##### Selected passage

Ken Smith Landscape Architect collaborated with architects Rogers Marvel for the redevelopment of a sterile 1970s-era public plaza located atop a parking structure 30 feet above the street. The new design envisioned the space as more of a lush green park than hard plaza. The challenges of the site were many. The design improved the stair/escalator connection to Water Street and created new visibility for the space with a prominent light beacon located above South Street. A new sequence of spaces was created to support a variety of public needs and activities including quiet places to enjoy the view with comfortable seating, a large terraced space with open lawn for performances and organized events, spaces to eat lunch, and a series a planted dunes that speak to the site’s proximity to the waterfront and the New York Harbor.

##########

## Request 1
Condense the paragraph of the plaza redesign text that begins "Ken Smith Landscape Architect collaborated" into a short bulleted list, keeping its main facts.
## Request 2
In the plaza redesign text, reproduce the passage from "Ken Smith Landscape" up to and including "New York Harbor.", swapping "escalator" for "elevator".
## Request 3
According to the plaza redesign text, how far above the street does the parking structure sit?
The data that comes next has nothing to do with the plaza text.

##### Listed records

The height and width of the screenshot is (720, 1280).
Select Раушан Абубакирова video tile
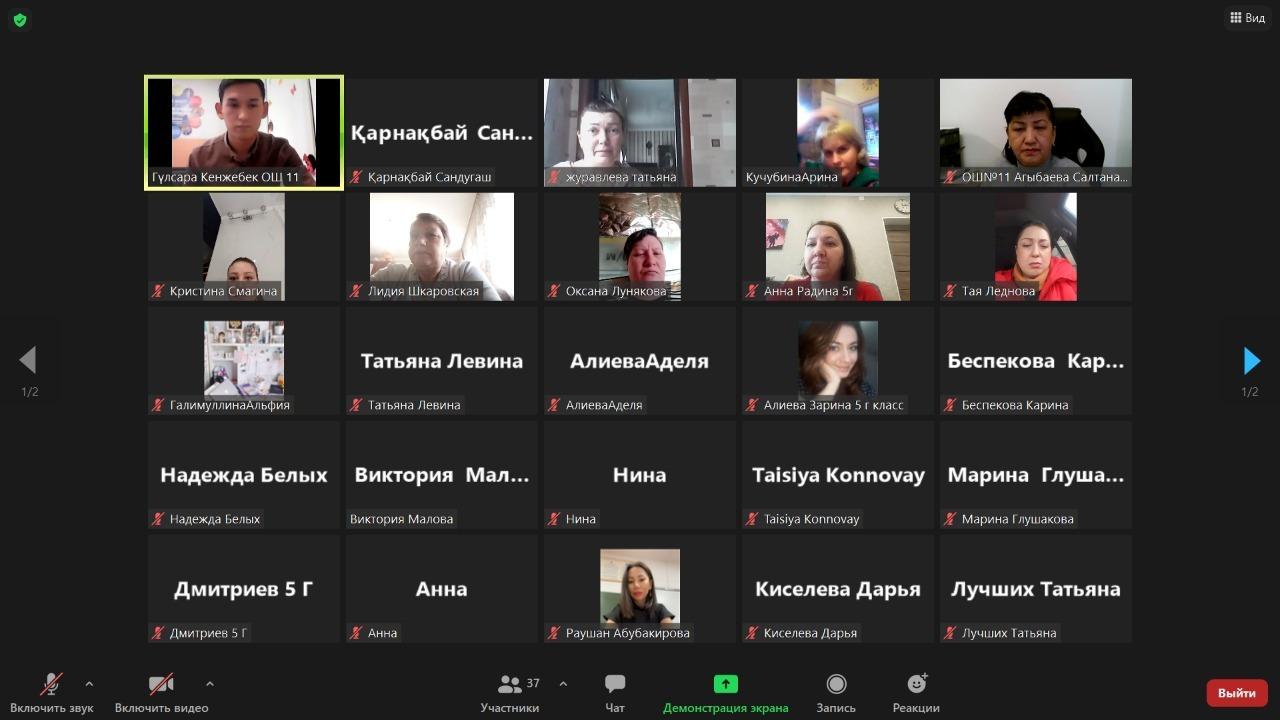[640, 589]
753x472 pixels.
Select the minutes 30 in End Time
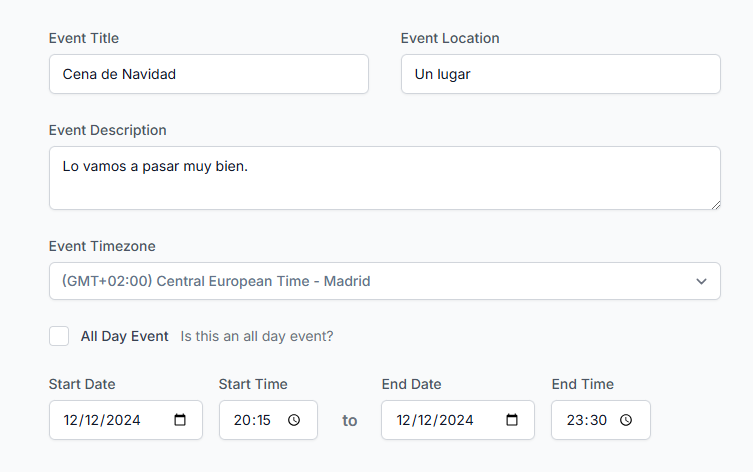point(597,421)
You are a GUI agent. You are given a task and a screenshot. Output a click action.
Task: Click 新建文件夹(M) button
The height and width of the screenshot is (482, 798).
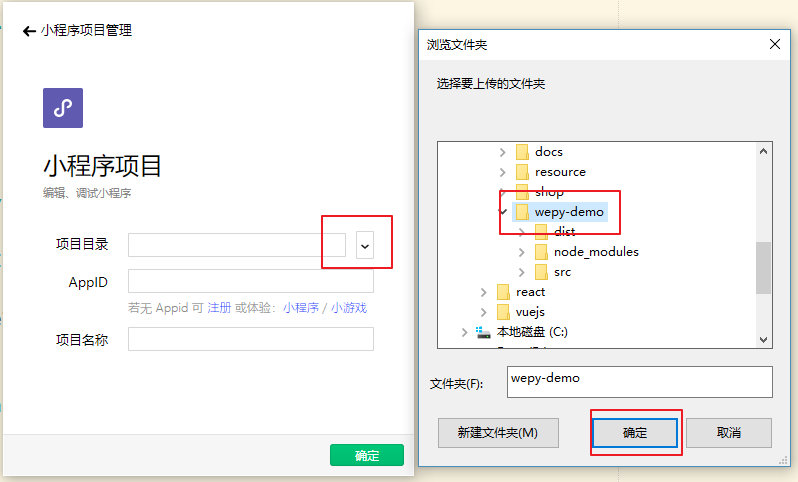497,433
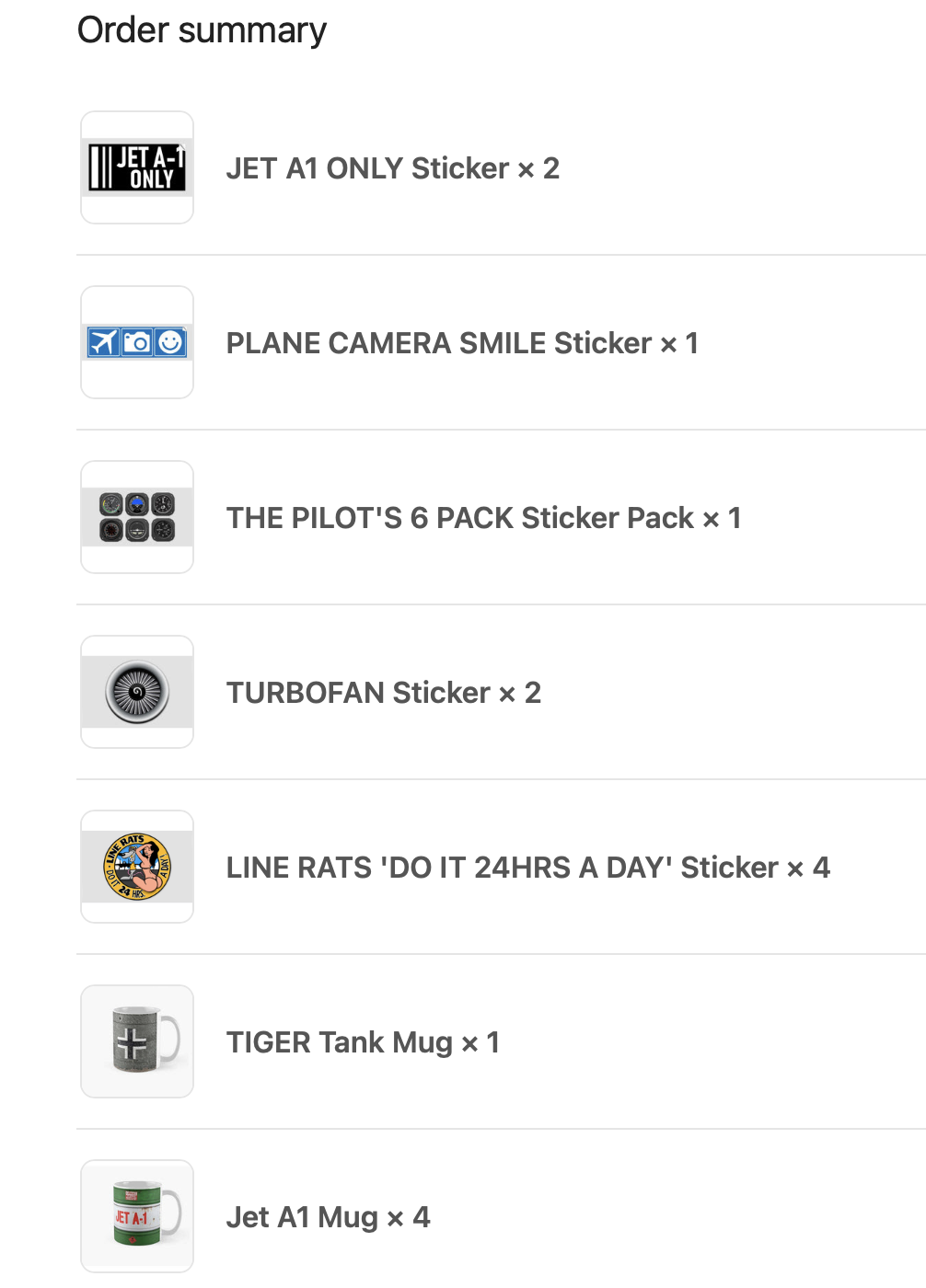
Task: Open the green Jet A1 Mug thumbnail
Action: 137,1216
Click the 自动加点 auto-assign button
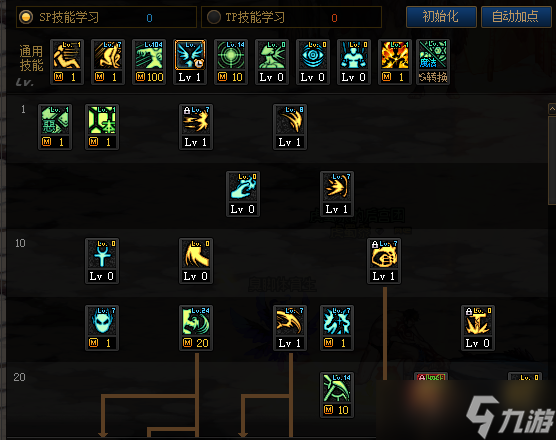Screen dimensions: 556x440 (x=516, y=17)
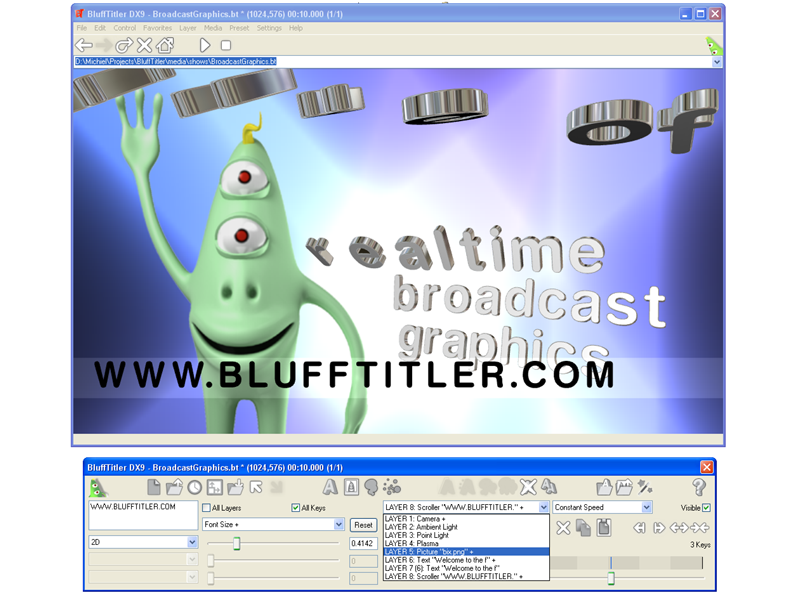Open the Layer menu
This screenshot has width=800, height=600.
coord(187,28)
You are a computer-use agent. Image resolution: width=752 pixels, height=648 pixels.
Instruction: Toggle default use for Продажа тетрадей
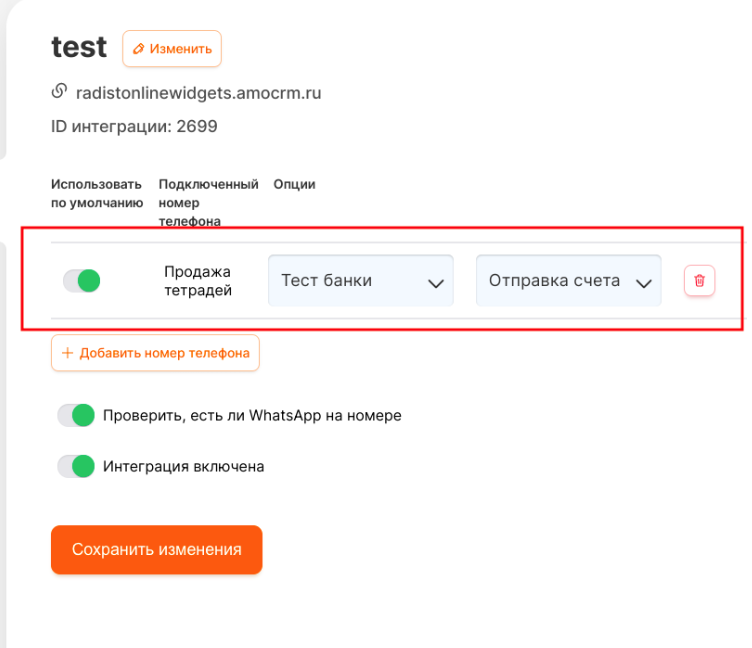point(82,281)
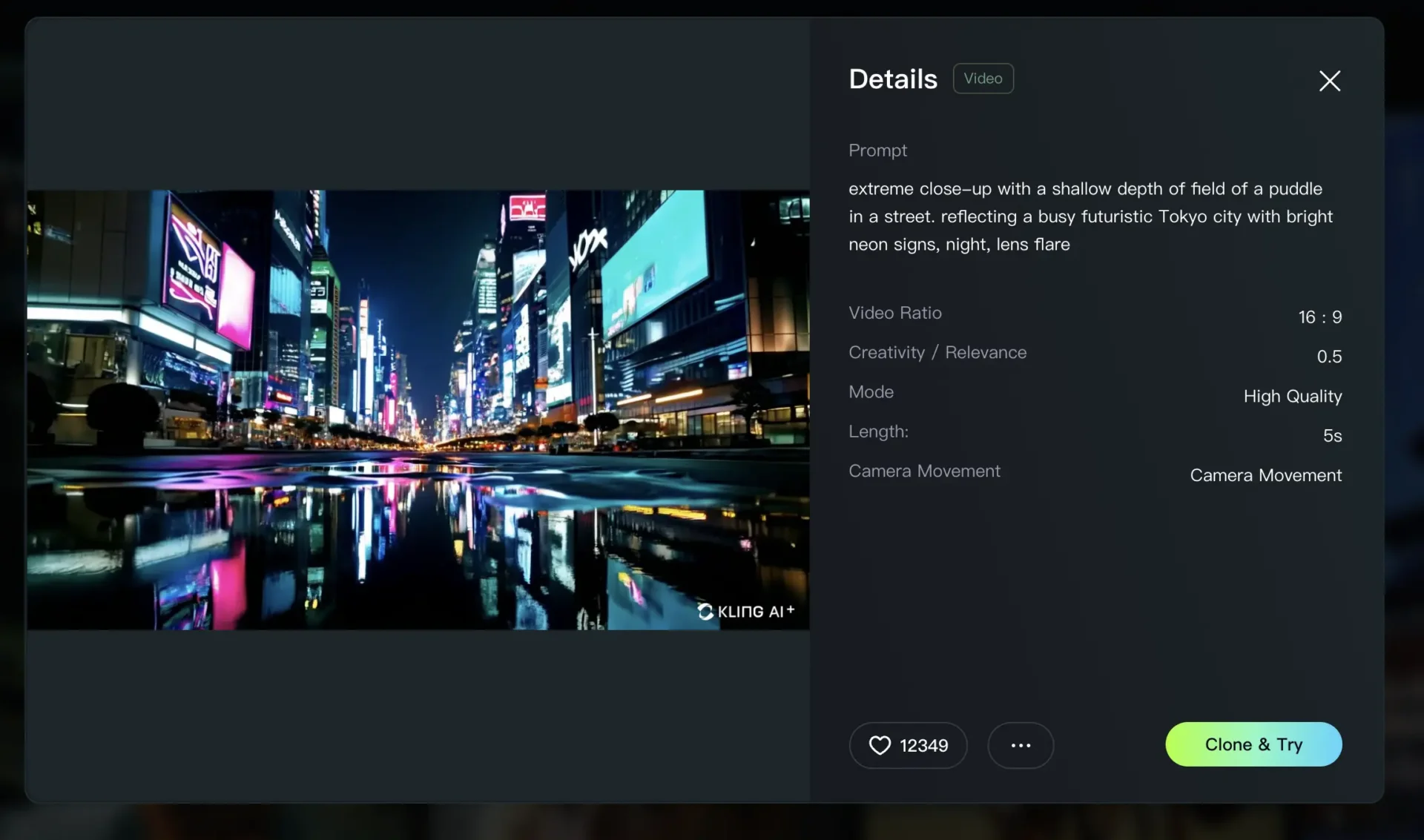Click the Video tag badge
Screen dimensions: 1424x840
983,79
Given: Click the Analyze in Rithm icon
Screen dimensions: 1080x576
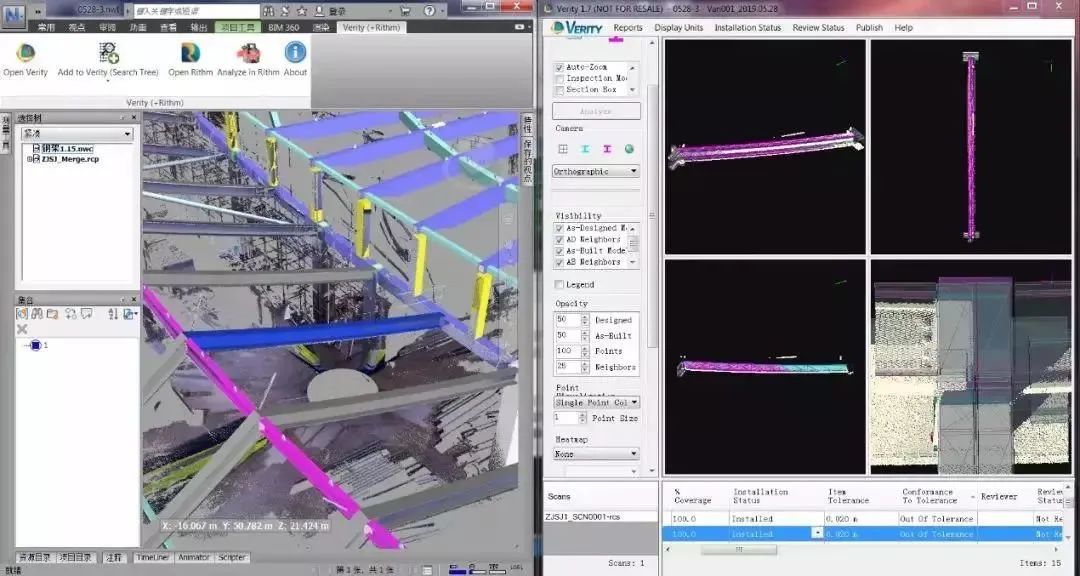Looking at the screenshot, I should (x=247, y=53).
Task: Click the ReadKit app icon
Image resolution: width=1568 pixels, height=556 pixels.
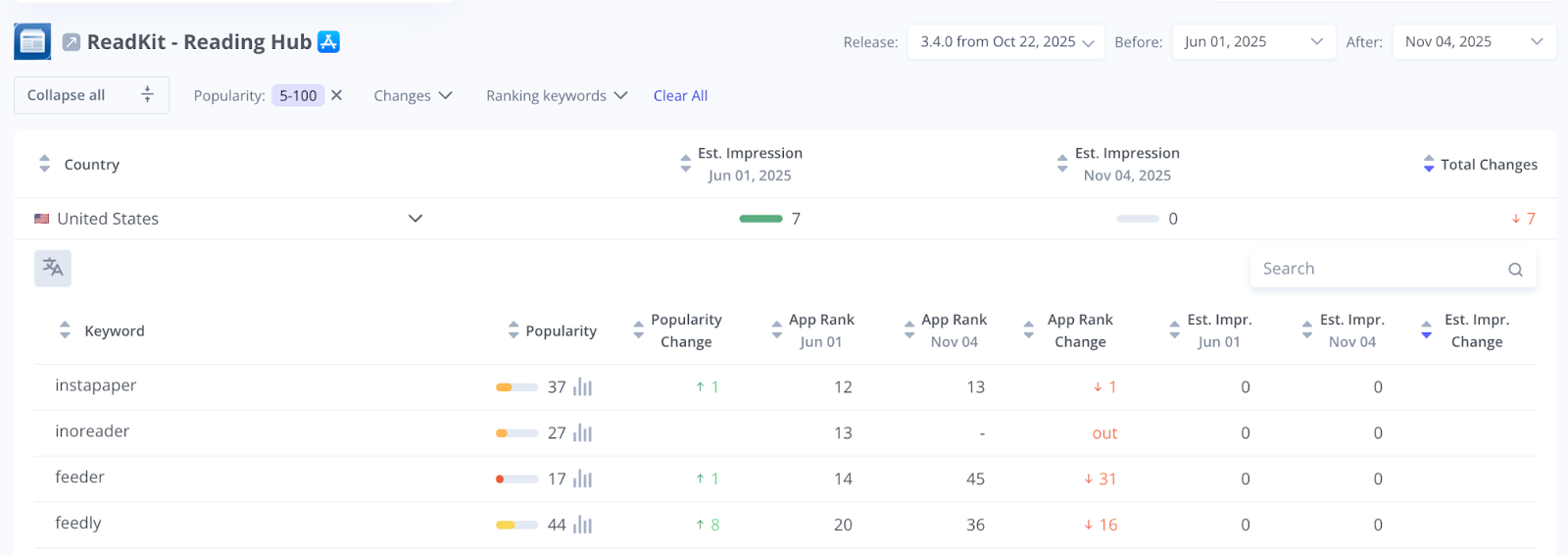Action: point(32,42)
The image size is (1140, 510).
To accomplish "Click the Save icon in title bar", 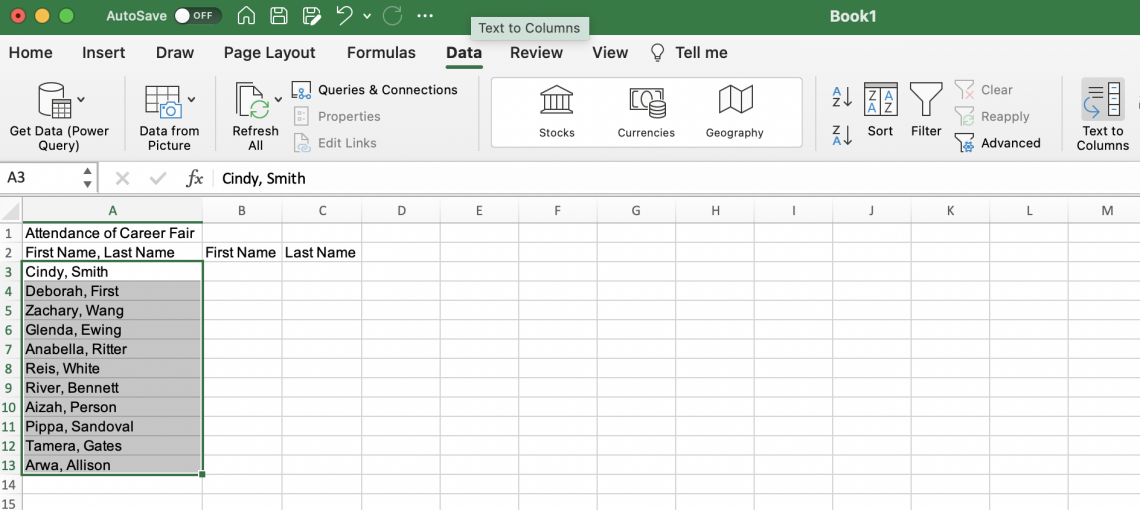I will [x=279, y=16].
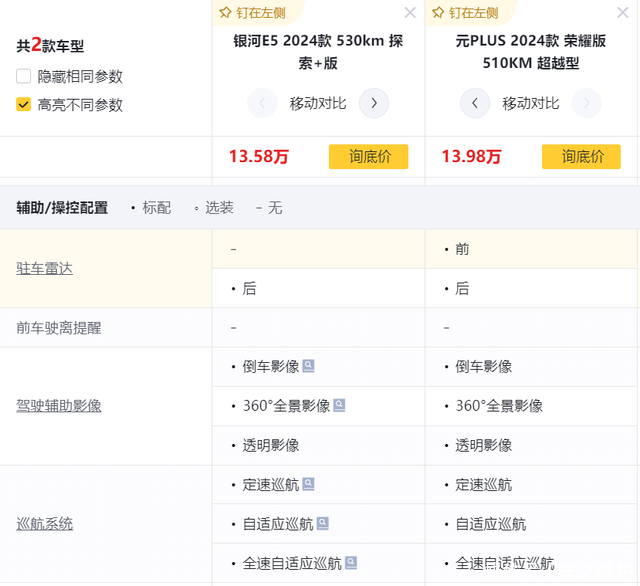Viewport: 640px width, 586px height.
Task: Open 驾驶辅助影像 parameter explanation link
Action: point(59,405)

##########

## Worked solution 1
- Ken Smith Landscape Architect and architects Rogers Marvel redeveloped a sterile 1970s-era public plaza on a parking structure 30 feet above the street.
- The design recast the space as a lush green park rather than a hard plaza.
- It improved the stair/escalator connection to Water Street and added a prominent light beacon above South Street for visibility.
- A new sequence of spaces serves varied public needs: quiet spots with comfortable seating and views, a large terraced lawn for performances and events, and places to eat lunch.
- Planted dunes reflect the site's closeness to the waterfront and New York Harbor.

## Worked solution 2
Ken Smith Landscape Architect collaborated with architects Rogers Marvel for the redevelopment of a sterile 1970s-era public plaza located atop a parking structure 30 feet above the street. The new design envisioned the space as more of a lush green park than hard plaza. The challenges of the site were many. The design improved the stair/elevator connection to Water Street and created new visibility for the space with a prominent light beacon located above South Street. A new sequence of spaces was created to support a variety of public needs and activities including quiet places to enjoy the view with comfortable seating, a large terraced space with open lawn for performances and organized events, spaces to eat lunch, and a series a planted dunes that speak to the site’s proximity to the waterfront and the New York Harbor.

## Worked solution 3
30 feet